Una visita alla necropoli etrusca di Cerveteri, vicino a Roma, induce il protagonista a ricordare la maestosa tomba della famiglia Finzi-Contini, situata nel cimitero ebraico di Ferrara ed occupata soltanto da un membro della famiglia, Alberto, morto per un linfogranuloma maligno nel 1942, essendo stati tutti gli altri componenti della famiglia sterminati nei campi di concentramento in Germania. Personaggio centrale del romanzo, oltre al protagonista, è la figura di Micòl, sorella di Alberto e figlia del professor Ermanno e della signora Olga Finzi-Contini. Questa ragazza, sottolinea il professor Varotti, risulta fin dall'inizio una figura evanescente, irraggiungibile da parte del protagonista che ne è innamorato fin da bambino, una figura quasi divina.

È proprio lei, insieme al fratello Alberto, che invita il protagonista, che era stato espulso dal circolo del tennis "Eleonora d'Este" in seguito alle leggi razziali, a venire a giocare a tennis nel loro meraviglioso e smisurato giardino in compagnia di altri ragazzi ebrei di Ferrara e di un ragazzo milanese, Malnate, amico di Alberto, venuto a Ferrara per motivi di lavoro. Le vicende della seconda parte sono ambientate nell'autunno del 1938, un autunno particolarmente mite che il protagonista, come pure tutti gli altri personaggi, vorrebbe non finisse mai. È Micòl stessa che conduce il protagonista a visitare il magnifico giardino dei Finzi-Contini, che nella descrizione di Bassani occupa un quarto di Ferrara: il professor Varotti fa notare che in realtà questo giardino immenso non è mai esistito, perché, come risulta evidente dall'osservazione di alcune piantine del Seicento, nella zona occupata nel romanzo di Bassani dal giardino, c'erano già delle abitazioni. Nonostante ciò Bassani dice che la guida del Touring del primo Novecento parlava di questo giardino: l' autore infatti nel suo romanzo ama giocare con la realtà e con la finzione inserendo elementi reali, - le vie di Ferrara come ad esempio Corso Ercole I d'Este, alcuni personaggi come i professori dell' università di Bologna frequentata dal protagonista, personaggi storici come Mussolini ed Hitler – ed elementi inventati, primo fra tutti il giardino.

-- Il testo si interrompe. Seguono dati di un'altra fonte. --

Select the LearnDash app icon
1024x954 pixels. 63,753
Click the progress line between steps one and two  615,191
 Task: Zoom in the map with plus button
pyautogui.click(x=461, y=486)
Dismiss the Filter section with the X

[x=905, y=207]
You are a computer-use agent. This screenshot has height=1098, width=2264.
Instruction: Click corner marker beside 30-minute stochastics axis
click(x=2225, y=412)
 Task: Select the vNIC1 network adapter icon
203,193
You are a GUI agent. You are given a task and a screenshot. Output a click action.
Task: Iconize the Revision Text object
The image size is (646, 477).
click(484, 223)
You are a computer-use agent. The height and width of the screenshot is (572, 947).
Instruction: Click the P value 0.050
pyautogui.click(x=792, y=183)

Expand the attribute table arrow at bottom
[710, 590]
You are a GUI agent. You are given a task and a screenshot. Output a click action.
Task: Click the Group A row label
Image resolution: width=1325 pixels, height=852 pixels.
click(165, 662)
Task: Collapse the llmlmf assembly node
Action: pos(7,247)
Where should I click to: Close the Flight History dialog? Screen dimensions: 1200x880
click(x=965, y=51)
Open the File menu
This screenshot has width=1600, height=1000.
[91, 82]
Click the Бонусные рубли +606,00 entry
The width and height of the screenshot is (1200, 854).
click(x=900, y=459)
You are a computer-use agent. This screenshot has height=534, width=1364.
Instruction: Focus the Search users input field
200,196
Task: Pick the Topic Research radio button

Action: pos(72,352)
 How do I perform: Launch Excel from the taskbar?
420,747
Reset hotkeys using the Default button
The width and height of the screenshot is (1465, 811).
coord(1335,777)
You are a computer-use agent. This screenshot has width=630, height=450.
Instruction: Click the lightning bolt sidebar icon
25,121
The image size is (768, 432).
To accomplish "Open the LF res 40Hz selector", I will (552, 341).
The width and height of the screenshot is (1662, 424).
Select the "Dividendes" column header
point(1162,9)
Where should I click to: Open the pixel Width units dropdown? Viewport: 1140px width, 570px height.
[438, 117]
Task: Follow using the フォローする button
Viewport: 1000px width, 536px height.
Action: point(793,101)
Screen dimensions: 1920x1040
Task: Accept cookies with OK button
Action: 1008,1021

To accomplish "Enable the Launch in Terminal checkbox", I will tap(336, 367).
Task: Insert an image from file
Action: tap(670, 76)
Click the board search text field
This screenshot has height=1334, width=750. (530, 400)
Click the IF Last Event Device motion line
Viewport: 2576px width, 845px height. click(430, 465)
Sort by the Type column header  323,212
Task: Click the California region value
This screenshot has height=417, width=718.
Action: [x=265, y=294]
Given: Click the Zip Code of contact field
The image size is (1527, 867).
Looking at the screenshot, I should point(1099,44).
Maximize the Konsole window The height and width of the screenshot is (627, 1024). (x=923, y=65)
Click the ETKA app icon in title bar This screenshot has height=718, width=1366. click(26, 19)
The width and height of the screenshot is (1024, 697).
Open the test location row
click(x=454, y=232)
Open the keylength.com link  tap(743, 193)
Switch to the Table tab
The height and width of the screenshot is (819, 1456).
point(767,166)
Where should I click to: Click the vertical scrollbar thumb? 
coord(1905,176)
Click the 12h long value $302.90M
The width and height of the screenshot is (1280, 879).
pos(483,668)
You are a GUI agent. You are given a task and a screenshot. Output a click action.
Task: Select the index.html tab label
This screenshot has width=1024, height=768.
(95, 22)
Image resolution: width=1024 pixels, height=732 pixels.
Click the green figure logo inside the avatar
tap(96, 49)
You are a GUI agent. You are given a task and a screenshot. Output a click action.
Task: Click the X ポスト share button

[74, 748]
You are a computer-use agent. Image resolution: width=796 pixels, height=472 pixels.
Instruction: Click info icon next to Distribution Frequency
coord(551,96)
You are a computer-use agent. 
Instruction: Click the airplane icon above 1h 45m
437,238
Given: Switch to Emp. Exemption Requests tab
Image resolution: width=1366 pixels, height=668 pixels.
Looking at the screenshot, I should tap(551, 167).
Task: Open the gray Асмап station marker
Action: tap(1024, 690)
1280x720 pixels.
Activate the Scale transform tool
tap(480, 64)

Il professor Varotti fa riflettere sul perché tale giardino assuma i caratteri di un vero e proprio paradiso terrestre: è il cuore del protagonista che nel ricordo dilata questo spazio da lui tanto amato. Proprio il termine "cuore" assume un ruolo centrale nel testo, come pure il concetto di "pietà" nei confronti dei defunti: l'olocausto, mai nominato direttamente, è uno spettro che aleggia su tutta la vicenda. Micòl sembra da subito consapevole della fine tragica che toccherà a lei e alla sua famiglia assumendo quindi le caratteristiche di una vera e propria divinità profetica.

La domanda di uno studente ha indotto il relatore a parlare anche del rapporto fra il protagonista e suo padre, un rapporto per certi versi anche conflittuale; il protagonista infatti risulta consapevole sin dalla promulgazione delle leggi razziali di ciò che accadrà agli Ebrei, mentre il padre durante tutto il romanzo dimostra scarsa consapevolezza continuando a ripetere che tutto sommato Mussolini non si comporterà come Hitler. Soltanto alla fine in un dialogo col figlio dimostra di capire la gravità della situazione storica: è proprio in questo dialogo che, cercando di consolare il figlio per la delusione amorosa dovuta al rifiuto di Micòl, afferma che è meglio morire per una delusione da giovani quando si ha ancora il tempo di rinascere, mentre lui, ormai anziano, sta vedendo crollare tutte le sue certezze. Il professor Varotti ha concluso la conferenza ponendo l'accento sull'importanza che in questo romanzo assume il ricordo: soltanto attraverso il ricordo ed il romanzo, che rende eterno tale ricordo, viene resa giustizia a tutti coloro che - come la famiglia Finzi-Contini -, a causa delle violenze della storia, rischierebbero di essere dimenticati.